The Juno mission to Jupiter isn’t only capturing beautiful images — it’s also uncovering new information about how the planet’s unusual magnetic field interacts with its atmosphere.
Jupiter has the most powerful magnetic field in our Solar System, 18,000 times as strong as Earth’s. It is extremely large as well, extending seven million kilometers (4.3 million miles) out from the planet towards the Sun. Now scientists have discovered that the field changes over time, in an effect called secular variation.
“Secular variation has been on the wish list of planetary scientists for decades,” Scott Bolton, Juno principal investigator from the Southwest Research Institute in San Antonio, said in a statement. “This discovery could only take place due to Juno’s extremely accurate science instruments and the unique nature of Juno’s orbit, which carries it low over the planet as it travels from pole to pole.”
Researchers compared data gathered by Juno to data from previous Jupiter missions and found small differences in the magnetic field. “Finding something as minute as these changes in something so immense as Jupiter’s magnetic field was a challenge,” Juno scientist Dr.
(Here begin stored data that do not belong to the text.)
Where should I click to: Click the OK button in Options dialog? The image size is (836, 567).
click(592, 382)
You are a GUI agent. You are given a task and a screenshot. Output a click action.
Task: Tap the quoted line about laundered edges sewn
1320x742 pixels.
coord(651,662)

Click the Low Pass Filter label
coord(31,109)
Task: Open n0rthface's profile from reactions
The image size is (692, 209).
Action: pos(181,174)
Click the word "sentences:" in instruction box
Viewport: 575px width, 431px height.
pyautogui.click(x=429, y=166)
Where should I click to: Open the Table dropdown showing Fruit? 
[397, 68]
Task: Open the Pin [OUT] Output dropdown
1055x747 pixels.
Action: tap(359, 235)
Kimee Moore from Harvard University explained. “Having a baseline of close-up observations over four decades long provided us with just enough data to confirm that Jupiter’s magnetic field does indeed change over time.”
The team believes that the secular variation may be occurring due to interactions between the magnetic field and the planet’s atmosphere. Jupiter has strong atmospheric winds which extend from the surface down to 3000 kilometers (1860 miles) deep, at which point the planet’s matter changes from gas to liquid metal. These winds are thought to stretch and carry the magnetic fields, changing them over time.
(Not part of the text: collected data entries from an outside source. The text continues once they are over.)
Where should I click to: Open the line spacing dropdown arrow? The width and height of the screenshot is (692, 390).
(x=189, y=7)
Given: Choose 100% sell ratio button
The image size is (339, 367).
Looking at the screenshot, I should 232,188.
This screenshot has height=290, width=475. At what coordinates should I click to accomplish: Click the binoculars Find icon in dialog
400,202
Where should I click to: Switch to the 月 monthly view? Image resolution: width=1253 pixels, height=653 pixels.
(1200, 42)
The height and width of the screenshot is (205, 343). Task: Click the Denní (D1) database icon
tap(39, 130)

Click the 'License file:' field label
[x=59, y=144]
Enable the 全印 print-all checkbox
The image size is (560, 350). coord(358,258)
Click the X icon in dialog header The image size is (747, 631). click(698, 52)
A particularly prominent area of variation was the Great Blue Spot, an area near the equator with strong local magnetic fields. There are also strong winds at this location, creating large variations.
“It is incredible that one narrow magnetic hot spot, the Great Blue Spot, could be responsible for almost all of Jupiter’s secular variation, but the numbers bear it out,” Dr. Moore said. “With this new understanding of magnetic fields, during future science passes we will begin to create a planet-wide map of Jupiter’s secular variation. It may also have applications for scientists studying Earth’s magnetic field, which still contains many mysteries to be solved.”
The findings are published in the journal Nature Astronomy.